Sa femme bailla à s'en décrocher la mâchoire sans prendre la peine de placer une main devant sa bouche.

— Faut s'en inquiéter, tu crois ? demanda-t-elle.

— Pour le moment, ça m'a l'air très innocent, donc a priori, pas besoin d'intervenir.

— Tu te rends compte, quand même, on a une conversation de parents normaux à propos de notre fils ? Ça n'était pas arrivé depuis si longtemps...

— On parle de sa probable homosexualité Maï, je ne suis pas sûr que tous les parents considèrent que ce soit une conversation normale.

— Ouais, mais eux ne parlent pas d'antidépresseurs, de médecins, de cliniques psychiatriques, de cauchemars, et des immondices que leurs enfants auraient vécues. Ils ne se rendent même pas compte de la chance qu'ils ont. Moi, je savoure chaque conversation que nous pourrions avoir et qui parleraient d'un adolescent avec des amis, un amoureux et un parcours scolaire tranquille. J'en viendrais presque à espérer qu'il fasse des conneries irresponsables, juste pour qu'on puisse lui dire « t'es privé de sorties » ou « plus de téléphone pendant une semaine ». Ce serait fou, non ?

Valentin rit doucement en écoutant sa femme.

— Ce serait bien, oui.

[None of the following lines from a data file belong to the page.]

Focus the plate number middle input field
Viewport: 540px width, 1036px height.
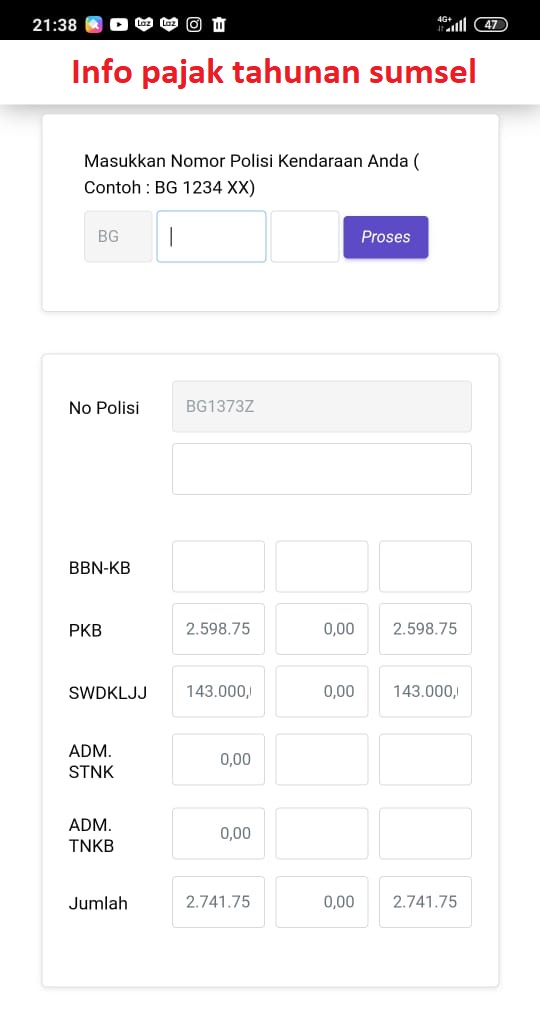click(212, 237)
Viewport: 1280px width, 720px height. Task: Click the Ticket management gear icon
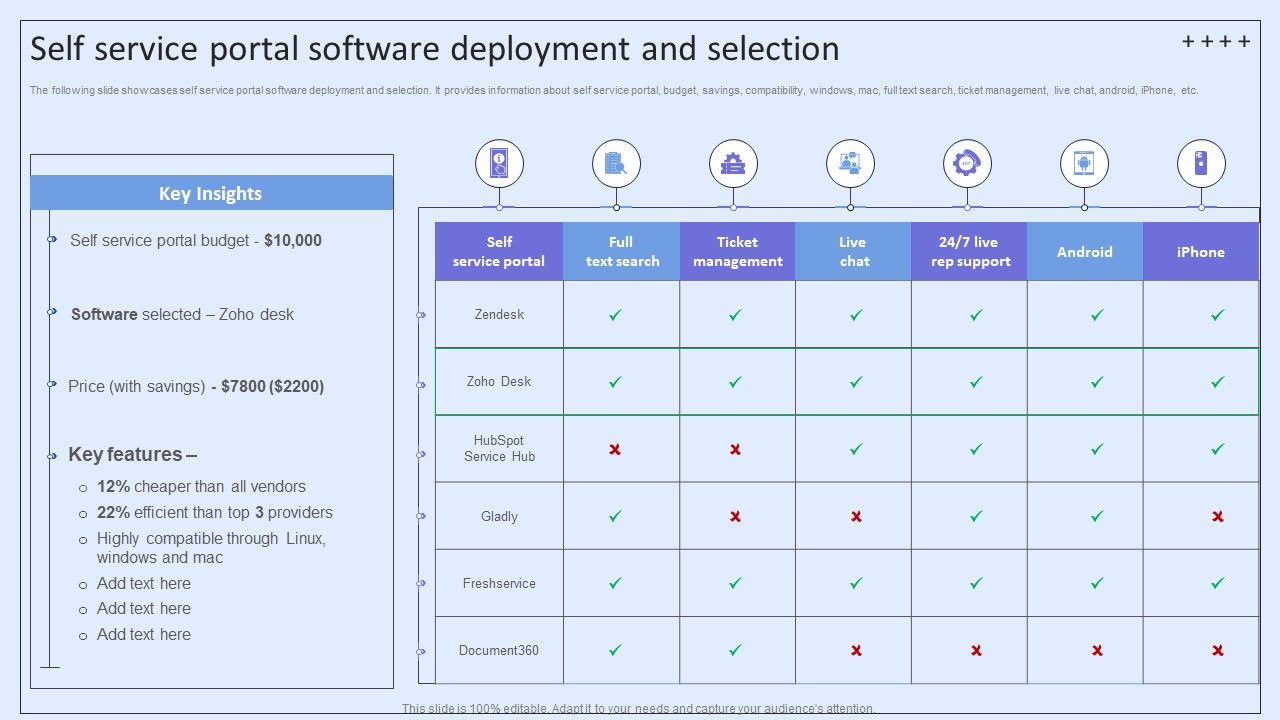tap(733, 163)
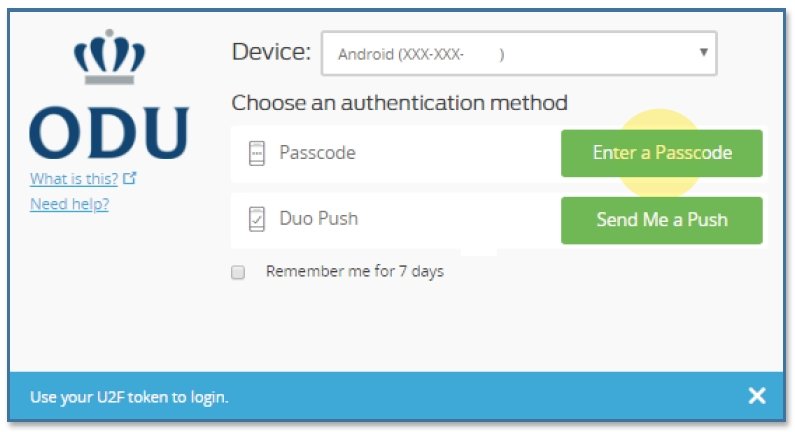Image resolution: width=795 pixels, height=432 pixels.
Task: Click the external link icon beside What is this
Action: [129, 179]
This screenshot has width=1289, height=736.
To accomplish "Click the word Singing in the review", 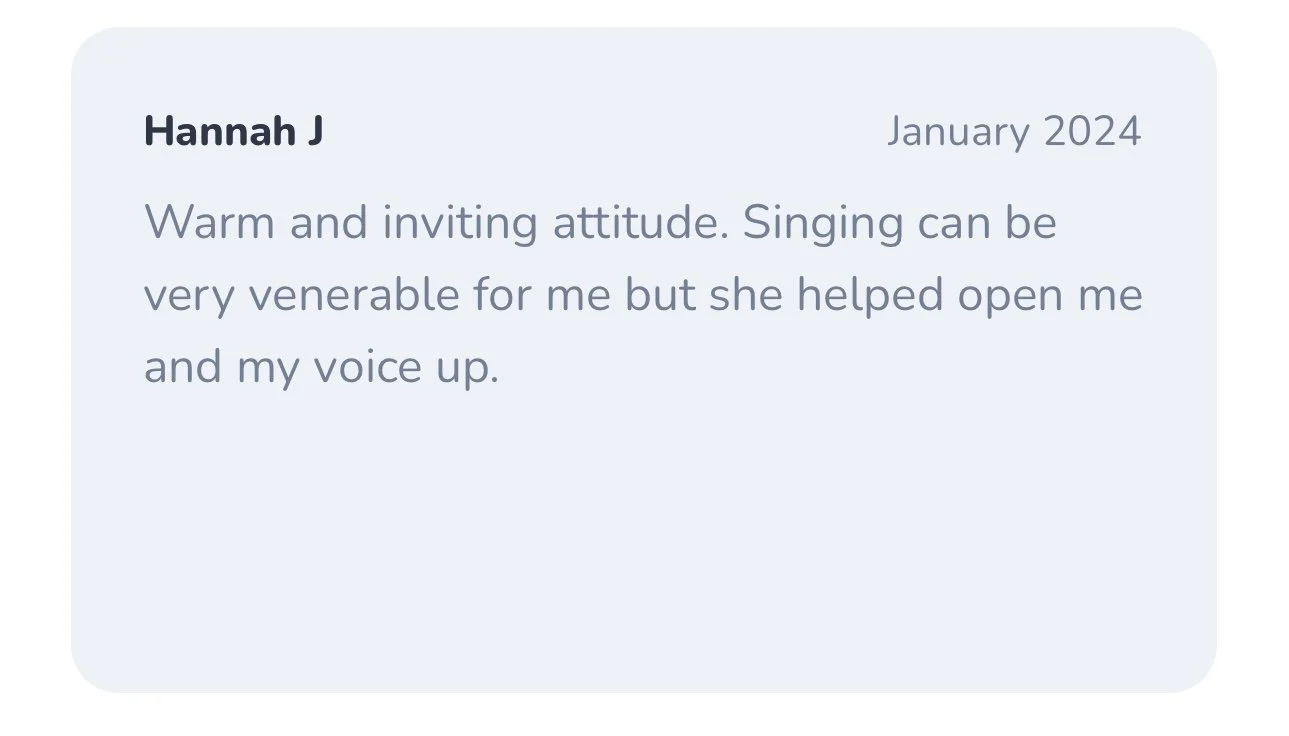I will 823,222.
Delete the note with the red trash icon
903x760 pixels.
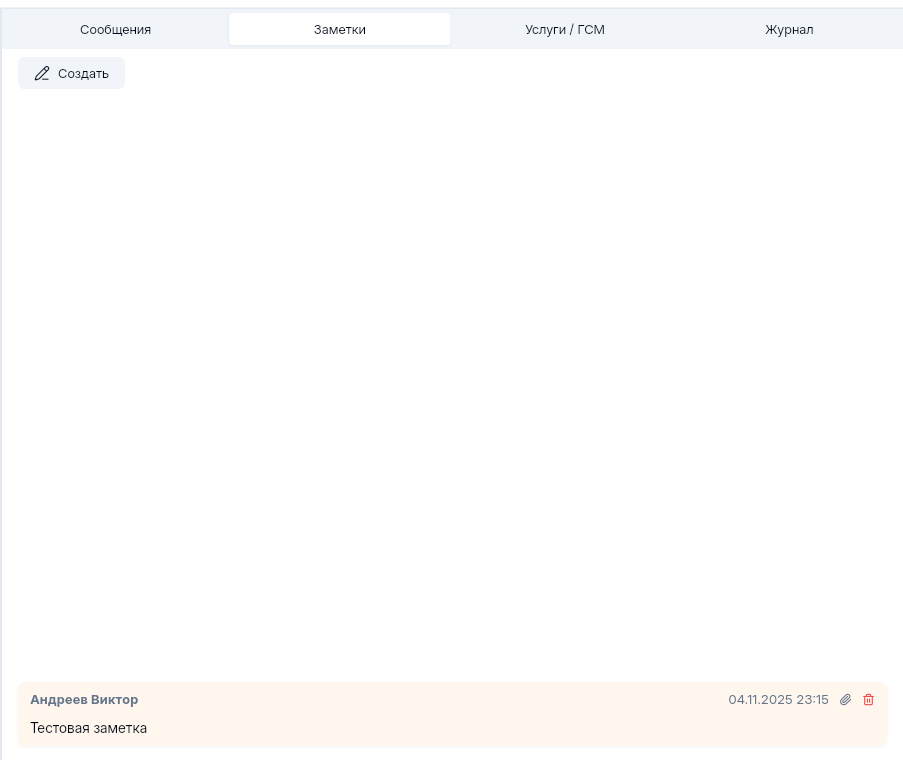[x=868, y=700]
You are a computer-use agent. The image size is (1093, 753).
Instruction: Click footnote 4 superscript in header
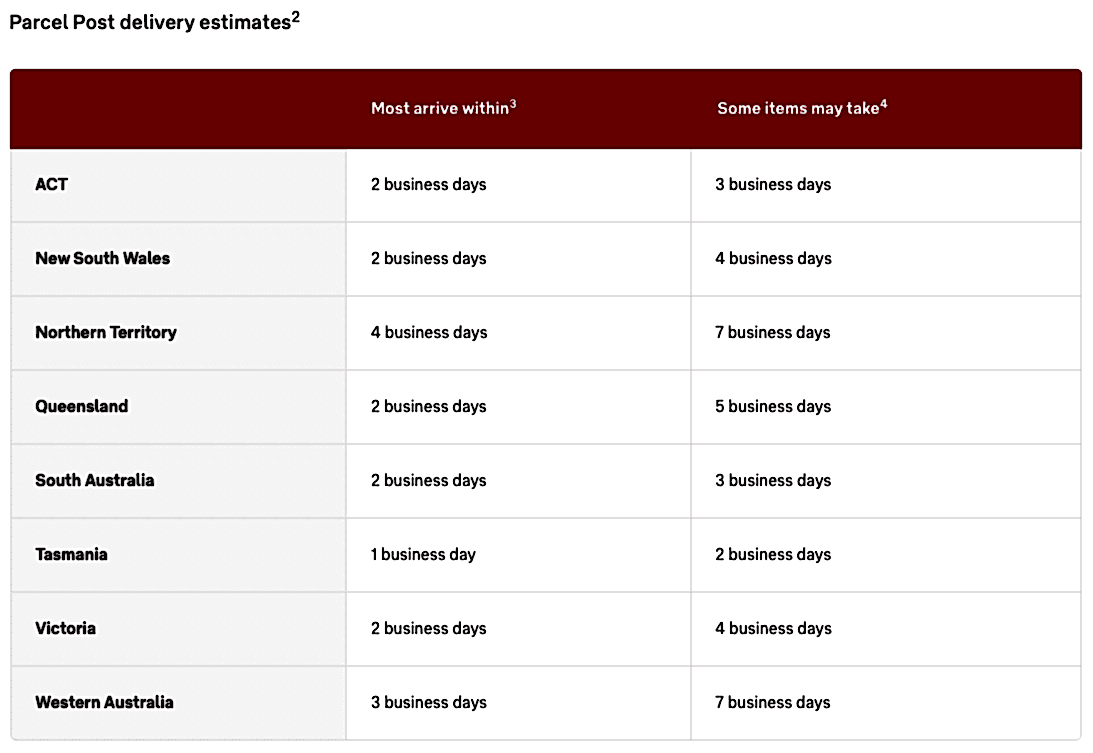pyautogui.click(x=884, y=104)
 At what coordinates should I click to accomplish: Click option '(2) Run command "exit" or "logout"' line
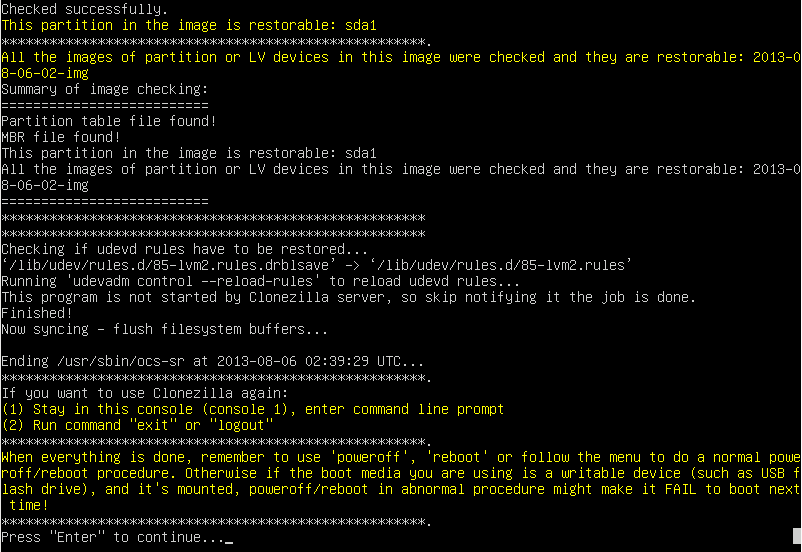click(x=137, y=425)
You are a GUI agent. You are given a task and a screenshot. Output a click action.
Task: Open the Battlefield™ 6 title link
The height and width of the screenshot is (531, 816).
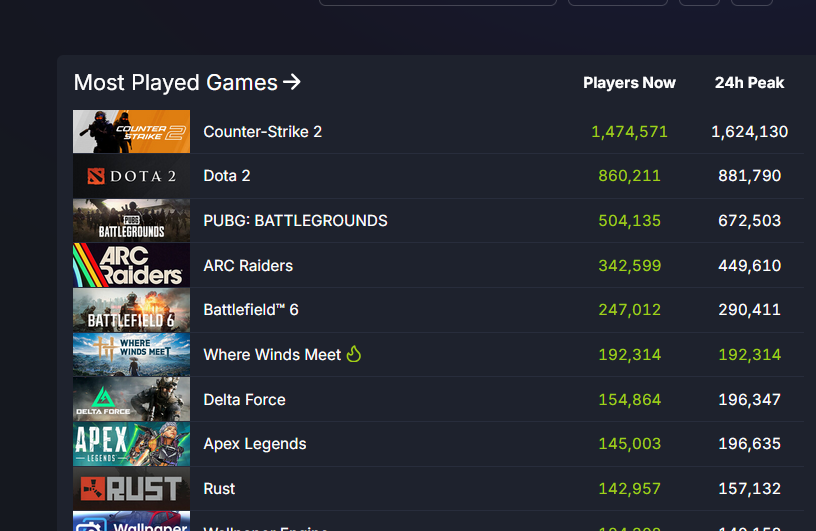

Sauf peut-être la partie « conneries ». Je pense qu'on s'est suffisamment inquiétés pour lui dans notre vie, je n'ai pas envie d'avoir tous mes cheveux blancs avant mes cinquante ans.

— T'en es encore loin, vieil homme.

— N'importe quoi !

— Chut ! Tu vas réveiller les gamins ! Éloi a le sommeil léger ! s'écria-t-elle dans un murmure.

Pour toute réponse, Valentin prit la main de sa femme et entrelaça leurs doigts. Depuis plus de vingt ans, elle était la lumière de sa vie. Depuis bientôt dix-sept ans, ils avaient un trésor précieux pour lequel ils se battraient jusqu'au bout. Ces dernières années furent difficiles, et bien qu'il ne souhaitait pas crier « victoire » trop tôt, Valentin prenait la décision de savourer cette petite normalité qui s'était installée. Oui, son fils ne lui faisait toujours pas de câlins ou il ne pouvait pas lui embrasser le front comme il l'avait fait durant toute son enfance, mais là, son fils commençait à récupérer les couleurs qu'on lui avait volées. Il brillait près de Sören. Et cette douce peinture qui s'animait sous les yeux de Valentin, autant que devant ceux de Maïwenn, était à chérir et à protéger le plus longtemps possible.